Hewlett-Packard announced this week that Enyo 2, the second version of framework formerly used exclusively for building WebOS apps, has exited beta and is available for developer use.
While the first version of Enyo was focused on HP's failed TouchPad tablet, the new iteration can be used to build apps for iOS, Android, Safari, Firefox, Chrome, and Internet Explorer.
"We see a web-centric future in which there aren't iOS apps, Android apps, Mac apps and Windows apps -- there are just apps: apps that let you access your content and get stuff done, wherever you happen to be, on whatever device is handy," the Enyo team said in a blog post Wednesday. "Today's release marks a major milestone as we declare Enyo 2 production-ready, from both a functionality and quality point of view."
Enyo is central to the development of WebOS, which was in limbo until HP decided to open source the operating system last December. The mobile platform was thought dead after then-CEO Leo Apotheker announced during an earnings call last August that the company would discontinue operations for WebOS devices, specifically the TouchPad and WebOS phones. HP expects to release the beta of Open WebOS in August, with version 1 to follow a month later.

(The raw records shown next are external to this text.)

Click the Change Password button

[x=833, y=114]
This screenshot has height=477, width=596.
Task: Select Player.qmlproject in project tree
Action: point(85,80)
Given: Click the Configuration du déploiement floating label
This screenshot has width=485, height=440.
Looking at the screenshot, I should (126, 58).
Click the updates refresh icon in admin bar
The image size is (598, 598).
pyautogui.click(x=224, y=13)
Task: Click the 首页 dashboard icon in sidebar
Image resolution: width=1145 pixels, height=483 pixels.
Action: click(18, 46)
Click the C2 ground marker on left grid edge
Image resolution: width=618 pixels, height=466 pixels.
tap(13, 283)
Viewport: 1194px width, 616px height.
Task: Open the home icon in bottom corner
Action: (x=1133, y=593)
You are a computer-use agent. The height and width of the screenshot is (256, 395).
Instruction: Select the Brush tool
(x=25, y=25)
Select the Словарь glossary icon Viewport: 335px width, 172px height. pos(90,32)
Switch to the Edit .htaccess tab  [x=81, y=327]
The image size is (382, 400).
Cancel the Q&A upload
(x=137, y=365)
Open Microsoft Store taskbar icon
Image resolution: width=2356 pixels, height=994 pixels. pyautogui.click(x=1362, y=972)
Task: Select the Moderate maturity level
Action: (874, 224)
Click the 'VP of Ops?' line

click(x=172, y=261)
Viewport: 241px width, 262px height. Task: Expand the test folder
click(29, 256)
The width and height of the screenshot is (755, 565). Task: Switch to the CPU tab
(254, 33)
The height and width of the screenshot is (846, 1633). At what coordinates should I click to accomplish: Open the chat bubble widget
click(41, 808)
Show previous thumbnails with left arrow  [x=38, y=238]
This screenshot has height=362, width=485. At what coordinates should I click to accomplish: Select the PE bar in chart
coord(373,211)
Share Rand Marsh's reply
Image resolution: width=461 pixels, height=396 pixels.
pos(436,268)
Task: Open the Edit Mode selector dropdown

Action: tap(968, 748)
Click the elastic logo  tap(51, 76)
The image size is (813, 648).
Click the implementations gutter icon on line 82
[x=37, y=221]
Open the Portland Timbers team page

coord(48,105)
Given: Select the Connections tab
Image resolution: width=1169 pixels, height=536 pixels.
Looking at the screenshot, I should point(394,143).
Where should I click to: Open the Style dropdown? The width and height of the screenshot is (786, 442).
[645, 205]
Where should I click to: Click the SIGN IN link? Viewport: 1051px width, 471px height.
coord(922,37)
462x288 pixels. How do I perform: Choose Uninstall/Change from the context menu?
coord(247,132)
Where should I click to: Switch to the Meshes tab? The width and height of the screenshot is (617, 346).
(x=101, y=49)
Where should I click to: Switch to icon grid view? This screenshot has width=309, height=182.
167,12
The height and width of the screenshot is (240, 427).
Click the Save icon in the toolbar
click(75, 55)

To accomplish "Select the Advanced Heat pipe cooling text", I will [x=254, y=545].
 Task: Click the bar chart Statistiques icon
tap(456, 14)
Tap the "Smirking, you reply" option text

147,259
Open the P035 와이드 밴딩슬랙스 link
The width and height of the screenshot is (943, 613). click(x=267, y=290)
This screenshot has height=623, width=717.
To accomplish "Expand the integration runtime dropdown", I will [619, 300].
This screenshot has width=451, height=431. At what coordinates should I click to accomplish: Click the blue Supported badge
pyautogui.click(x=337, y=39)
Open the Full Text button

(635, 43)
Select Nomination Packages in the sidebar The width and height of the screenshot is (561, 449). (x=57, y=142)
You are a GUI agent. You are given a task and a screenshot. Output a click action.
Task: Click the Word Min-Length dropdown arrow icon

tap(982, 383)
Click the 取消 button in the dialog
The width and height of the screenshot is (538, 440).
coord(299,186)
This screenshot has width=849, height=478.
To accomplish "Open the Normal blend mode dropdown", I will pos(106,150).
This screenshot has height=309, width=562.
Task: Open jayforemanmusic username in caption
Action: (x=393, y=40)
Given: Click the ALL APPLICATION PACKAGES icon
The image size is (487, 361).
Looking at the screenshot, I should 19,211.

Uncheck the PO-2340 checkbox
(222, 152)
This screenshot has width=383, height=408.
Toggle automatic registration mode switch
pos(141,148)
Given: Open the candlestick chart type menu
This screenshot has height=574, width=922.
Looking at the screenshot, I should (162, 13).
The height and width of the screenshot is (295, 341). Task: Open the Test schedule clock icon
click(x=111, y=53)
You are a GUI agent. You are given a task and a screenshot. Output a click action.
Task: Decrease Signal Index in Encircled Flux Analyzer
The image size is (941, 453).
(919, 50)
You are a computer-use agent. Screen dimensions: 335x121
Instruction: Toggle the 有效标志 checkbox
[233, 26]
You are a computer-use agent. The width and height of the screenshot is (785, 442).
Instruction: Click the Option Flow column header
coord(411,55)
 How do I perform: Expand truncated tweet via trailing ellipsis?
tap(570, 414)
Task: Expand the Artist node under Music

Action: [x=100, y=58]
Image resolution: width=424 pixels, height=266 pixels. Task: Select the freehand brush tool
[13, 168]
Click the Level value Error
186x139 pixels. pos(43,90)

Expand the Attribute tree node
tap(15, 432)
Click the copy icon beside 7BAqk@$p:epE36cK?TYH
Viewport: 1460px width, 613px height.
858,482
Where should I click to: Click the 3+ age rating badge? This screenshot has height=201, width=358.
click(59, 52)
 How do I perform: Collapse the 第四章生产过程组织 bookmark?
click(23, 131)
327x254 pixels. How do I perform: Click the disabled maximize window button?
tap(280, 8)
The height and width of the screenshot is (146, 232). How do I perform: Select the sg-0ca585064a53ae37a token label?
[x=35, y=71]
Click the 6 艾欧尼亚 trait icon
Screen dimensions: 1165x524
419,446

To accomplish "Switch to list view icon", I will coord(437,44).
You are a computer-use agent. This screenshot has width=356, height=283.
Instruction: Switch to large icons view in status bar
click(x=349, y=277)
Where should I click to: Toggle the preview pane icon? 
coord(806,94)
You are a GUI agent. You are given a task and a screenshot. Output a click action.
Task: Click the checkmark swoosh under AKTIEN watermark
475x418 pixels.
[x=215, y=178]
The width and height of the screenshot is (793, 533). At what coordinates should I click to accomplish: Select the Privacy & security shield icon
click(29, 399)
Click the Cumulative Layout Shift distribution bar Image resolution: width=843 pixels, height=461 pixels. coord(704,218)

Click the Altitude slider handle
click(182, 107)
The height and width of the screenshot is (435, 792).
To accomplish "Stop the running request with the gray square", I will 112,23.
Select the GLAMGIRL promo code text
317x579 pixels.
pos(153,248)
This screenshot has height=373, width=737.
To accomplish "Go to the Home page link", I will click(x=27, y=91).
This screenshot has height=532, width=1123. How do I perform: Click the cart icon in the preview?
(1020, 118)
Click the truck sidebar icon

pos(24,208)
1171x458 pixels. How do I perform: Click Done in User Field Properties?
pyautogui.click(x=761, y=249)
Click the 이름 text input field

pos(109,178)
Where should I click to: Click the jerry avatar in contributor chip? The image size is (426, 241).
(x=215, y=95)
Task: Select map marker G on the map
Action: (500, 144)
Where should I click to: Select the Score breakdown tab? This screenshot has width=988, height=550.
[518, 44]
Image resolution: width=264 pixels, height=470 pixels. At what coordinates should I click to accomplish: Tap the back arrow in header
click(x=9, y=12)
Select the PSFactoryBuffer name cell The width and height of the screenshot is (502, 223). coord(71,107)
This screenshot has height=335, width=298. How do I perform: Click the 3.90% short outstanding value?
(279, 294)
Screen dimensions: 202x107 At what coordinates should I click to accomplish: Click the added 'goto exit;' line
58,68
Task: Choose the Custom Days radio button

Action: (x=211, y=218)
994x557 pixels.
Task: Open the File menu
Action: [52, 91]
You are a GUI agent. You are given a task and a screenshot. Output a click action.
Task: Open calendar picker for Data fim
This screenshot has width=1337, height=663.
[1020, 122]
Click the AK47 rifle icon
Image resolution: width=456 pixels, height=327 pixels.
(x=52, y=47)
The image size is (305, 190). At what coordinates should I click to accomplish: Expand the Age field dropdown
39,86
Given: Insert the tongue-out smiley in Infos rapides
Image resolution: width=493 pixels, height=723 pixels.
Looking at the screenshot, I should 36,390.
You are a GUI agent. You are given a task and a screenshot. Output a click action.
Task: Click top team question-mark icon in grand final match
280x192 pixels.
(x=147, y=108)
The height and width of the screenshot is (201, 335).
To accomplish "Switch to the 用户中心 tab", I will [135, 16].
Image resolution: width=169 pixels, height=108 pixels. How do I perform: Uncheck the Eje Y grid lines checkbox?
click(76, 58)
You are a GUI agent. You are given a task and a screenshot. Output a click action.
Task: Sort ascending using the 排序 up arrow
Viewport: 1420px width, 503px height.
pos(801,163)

HP released the Enyo 2 beta in January, an effort the team called "pretty minimal." However, the new version "boasts an amazing community of developers, a broad set of cross-platform UI widgets, and a powerful layout library for building apps that work across all form factors from phones to desktops."
The team said Enyo apps have been developed for "virtually every platform" and that developers have submitted more than 50 add-on libraries and plugins. The new release features new Onyx widgets, a new contributor process for submitting larger code, and an "Enyo 2 Sampler" that helps acquaint users Enyo's functionality.